Alexei Yurchak
Bodies of Lenin. Ideology and Biochemistry in the Laboratory of the Future
At the center of the Soviet project was the figure of Leninism. That figure was produced simultaneously in the spheres of language, visual image, and material artifact. It consisted of an enormous number of Lenin texts, quotes, images, and sculptures, as well as his physical body in the Mausoleum. Leninism as a field of knowledge occupied a sovereign position vis-à-vis the Soviet political system. This means that Leninism was treated as an expression of the foundational Truth of the Soviet project—Soviet political language had to refer to Leninism for legitimacy and could never question it. In reality, however, Leninism was not a fixed and static dogma; throughout Soviet history it was continuously changing and updating.
Lenin‘s texts were edited and censored, Lenin‘s images were retouched and reinvented, and Lenin‘s body was re-embalmed and resculpted with new materials. A central role in this process was played by the scientific fields of anatomy and biochemistry that maintained and updated Lenin‘s body in the Mausoleum. How was this biochemical work carried out at the level of laboratories, experiments, and anatomical procedures? How did ideology and biochemistry interact in the project of building communism?

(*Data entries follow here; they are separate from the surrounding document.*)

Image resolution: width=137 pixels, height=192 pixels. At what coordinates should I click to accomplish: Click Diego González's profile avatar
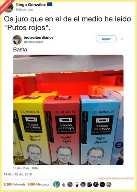point(9,8)
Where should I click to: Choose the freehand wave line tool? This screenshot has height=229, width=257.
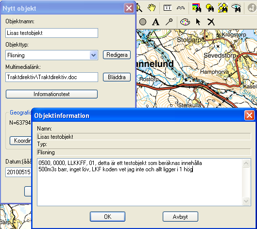point(181,8)
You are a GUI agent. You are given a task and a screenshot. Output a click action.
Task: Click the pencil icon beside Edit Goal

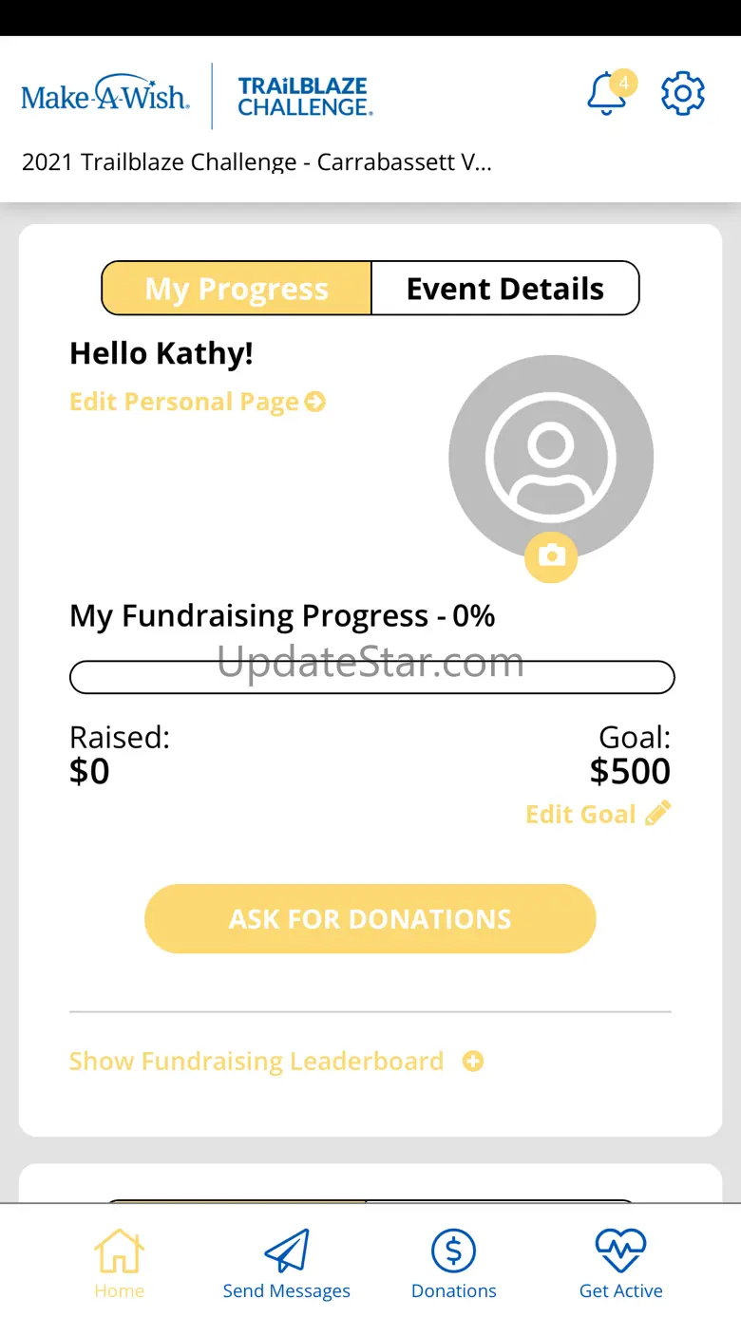pyautogui.click(x=657, y=814)
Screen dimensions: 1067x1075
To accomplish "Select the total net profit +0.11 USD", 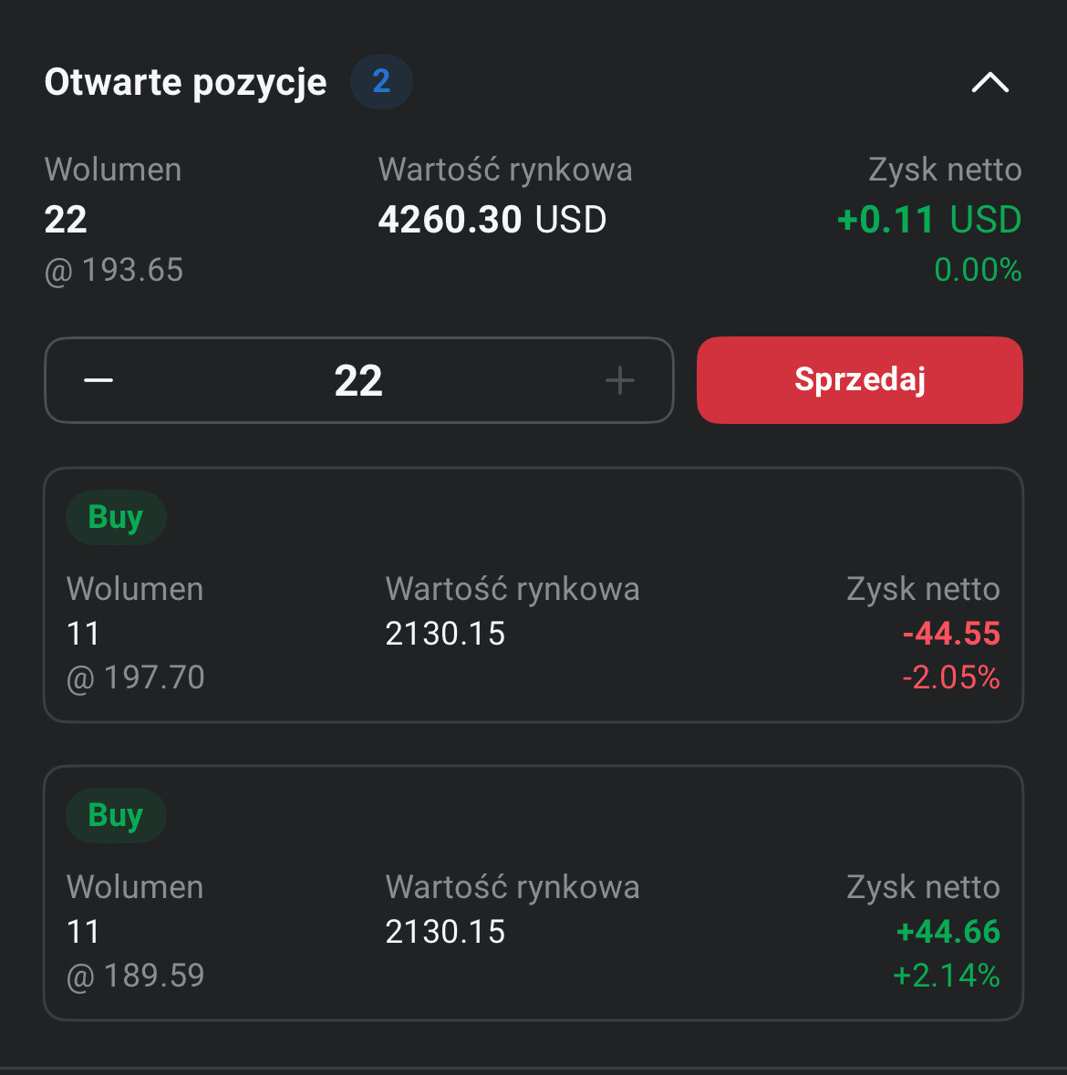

Alexei Yurchak is a Professor of Anthropology at the University of California, Berkeley. He works in socio-cultural, political, and linguistic anthropology. His research has focused on the history of the Soviet communist project and on the post-socialist transformations in Russia and the former Soviet countries, on informal artistic scenes in the socialist and post-socialist worlds, and on the intersections of science, technology, and politics. He is the author of the award-winning book Everything Was Forever, Until It Was No More: The Last Soviet Generation (2006), which has been translated into many languages. He is currently finishing a book on the political and scientific history and philosophy of Lenin’s body.